You can declare it const or you can change its value in the assignment
operator but you can't do both. Which choice fits your design?
II want the value to be assigned upon object creation but remain const
throughout the lifetime.
You seem to be confusing assignment and creation. The assignment
operator never has anything to do with object creation. That's the job
of constructors. Construction of a brand new object and assignment of a
new value to an exisiting object are completely different things. Using
your code above
MyClass object1(3);
will create an object called object1 using the constructor that takes
an int.
MyClass object2(object1);
or
MyClass object2 = object1;
are two ways of constructing an object called object2 as a copy of
object1 but you would have to write a copy constructor for MyClass.

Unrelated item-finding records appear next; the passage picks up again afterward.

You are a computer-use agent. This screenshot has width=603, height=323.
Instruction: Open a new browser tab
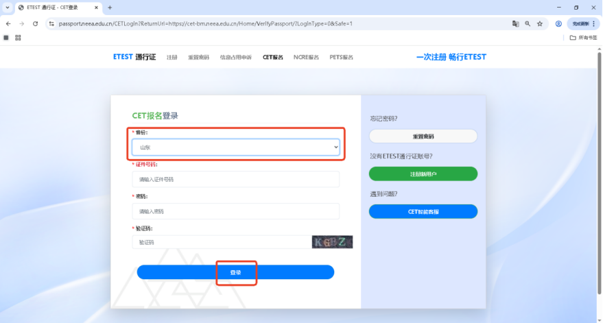(x=110, y=8)
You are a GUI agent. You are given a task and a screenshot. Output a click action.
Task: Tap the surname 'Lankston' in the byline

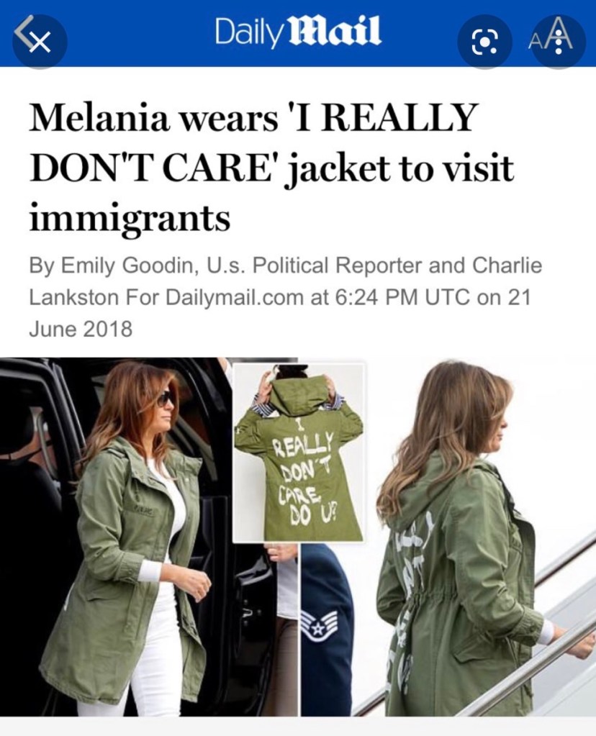coord(74,297)
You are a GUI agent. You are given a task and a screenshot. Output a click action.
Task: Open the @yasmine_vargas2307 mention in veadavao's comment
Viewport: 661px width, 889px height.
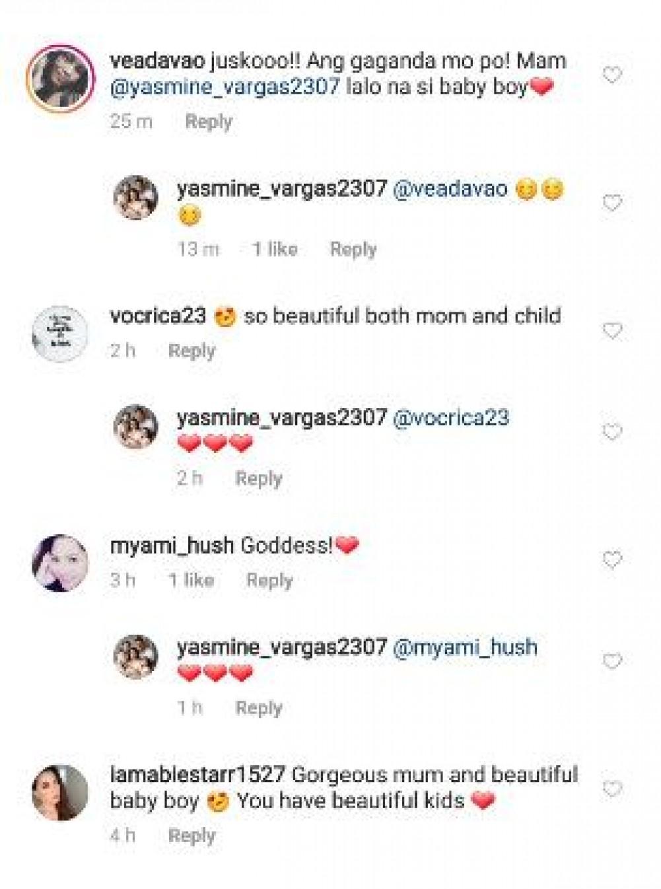coord(225,87)
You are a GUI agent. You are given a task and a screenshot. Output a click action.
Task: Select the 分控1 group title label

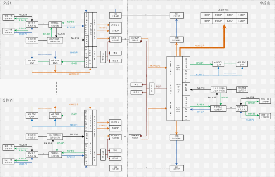pos(7,3)
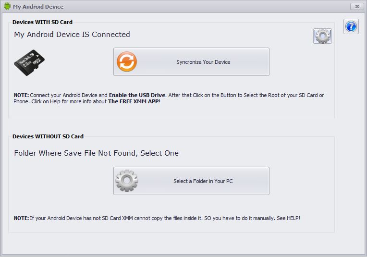Select the "Devices WITH SD Card" heading
The image size is (367, 257).
coord(42,22)
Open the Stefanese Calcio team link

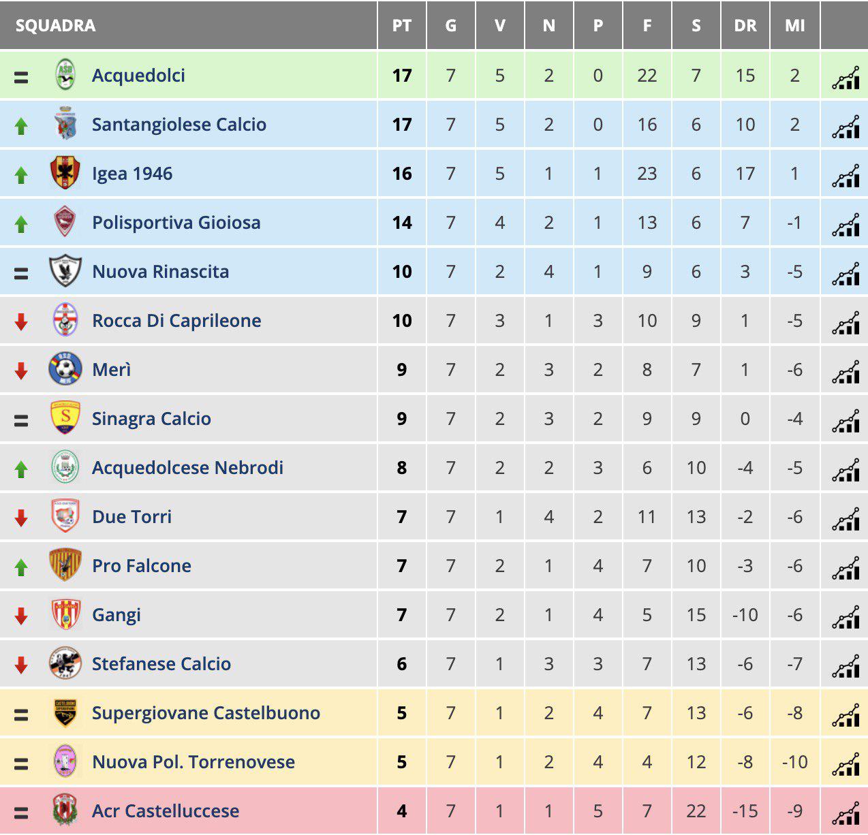tap(161, 664)
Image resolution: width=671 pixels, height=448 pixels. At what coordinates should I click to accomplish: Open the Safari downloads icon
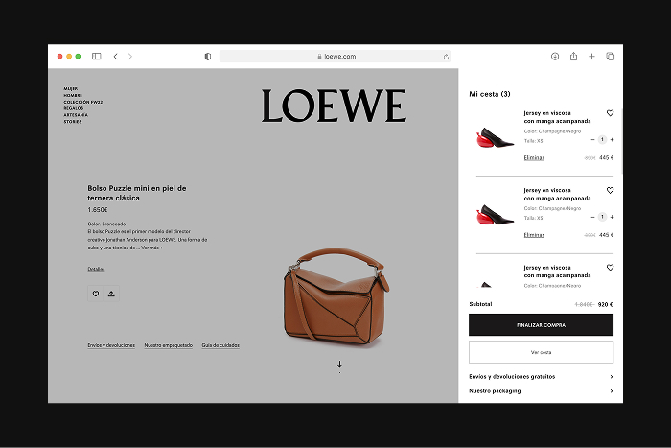click(x=555, y=57)
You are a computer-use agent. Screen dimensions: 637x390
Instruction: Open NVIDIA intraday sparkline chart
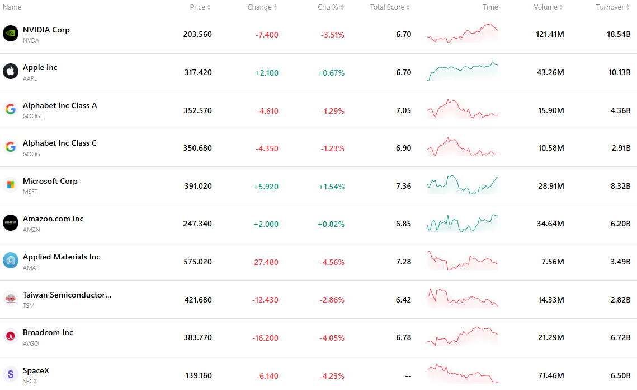pos(463,34)
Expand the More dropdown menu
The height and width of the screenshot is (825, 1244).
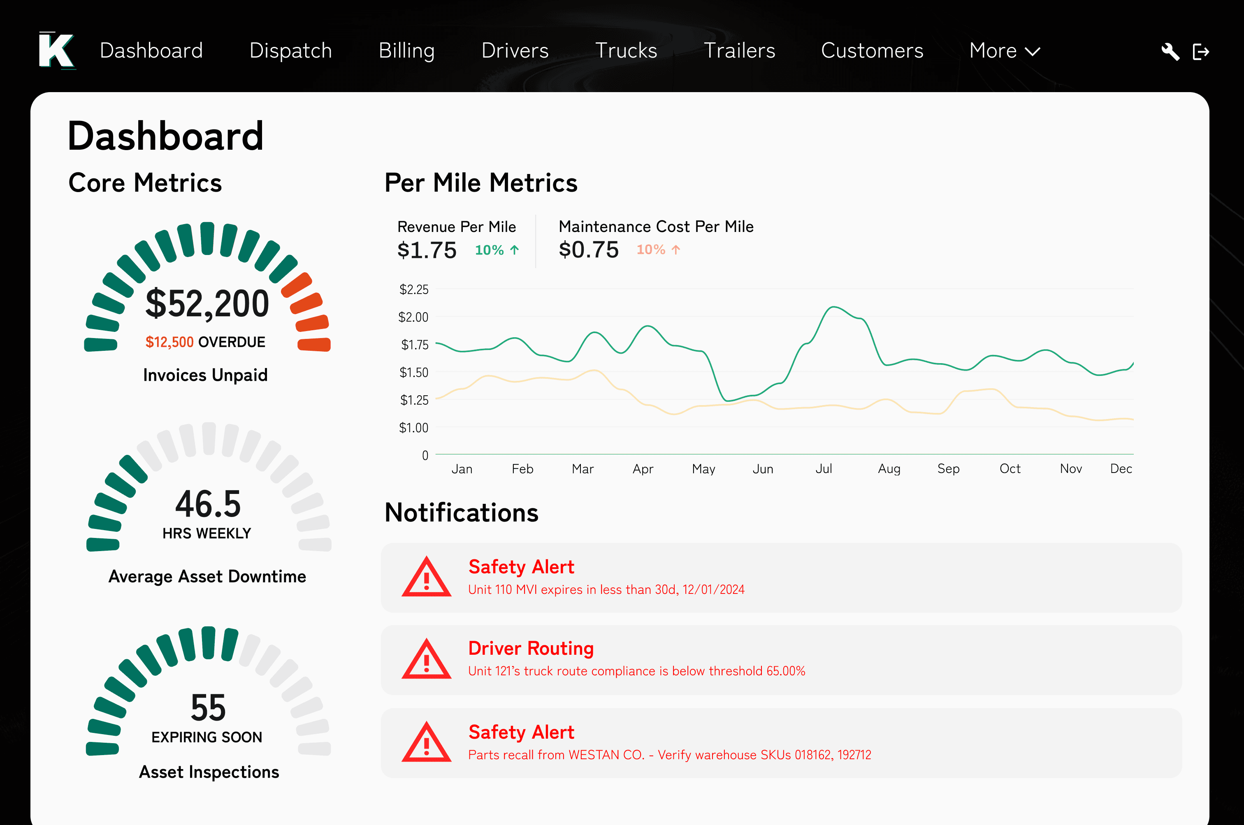tap(1003, 50)
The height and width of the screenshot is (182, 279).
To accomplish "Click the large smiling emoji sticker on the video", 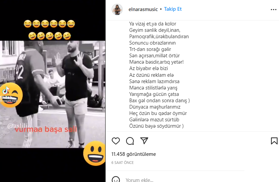I will [x=94, y=153].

The second way is actually a call to the assignment operator, and not
the copy constructor.
Many compilers, like VC++, will optimize away the assignment operator
call, so all you get is the copy constructor call.
But not all compilers will do that, and it's not required by the
standard.
As far as I can tell, you're a tad confused. The relevant bit from the
standard (well, the draft version of it, anyway, which is all I have to
hand - something like this will likely be very similar in the real thing)
reads:
***
(extract from 8.5)
If the initialization is direct-initialization, or if it is
copy-initialization where the cv-unqualified version of the source type is
the same class as, or a derived class of, the class of the destination,
constructors are considered. The applicable constructors are enumerated
(13.3.1.3), and the best one is chosen through overload resolution (13.3).
The constructor so selected is called to initialize the object, with the
initializer expression(s) as its argument(s). If no constructor applies, or
the overload resolution is ambiguous, the initialization is ill-formed.
Otherwise (i.e., for the remaining copy-initialization cases), a temporary
is created. User-defined conversion sequences that can convert from the
source type to the destination type or a derived class thereof are
enumerated (13.3.1.4), and the best one is chosen through overload
resolution (13.3). The user-defined conversion so selected is called to
convert the initializer expression into a temporary, whose type is the type
returned by the call of the user-defined conversion function, with the
cv-qualifiers of the destination type. If the conversion cannot be done or
is ambiguous, the initialization is ill-formed. The object being initialized
is then direct-initialized from the temporary according to the rules
above.87) In certain cases, an implementation is permitted to eliminate the
temporary by initializing the object directly; see 12.2.
***
In other words (i.e. less precisely but hopefully more lucidly):
MyClass object2 = object1;
is an example of copy-initialization where the cv-unqualified version of the
source type (i.e. MyClass) is the same class as the class of the
destination. In this case, as the first paragraph above makes clear,
constructors are considered. In other words, the copy constructor will get
invoked in this instance, *not* the assignment operator.
The second paragraph seems to be the source of your confusion, but note that
even there it talks about the object being *initialized*, not assigned to.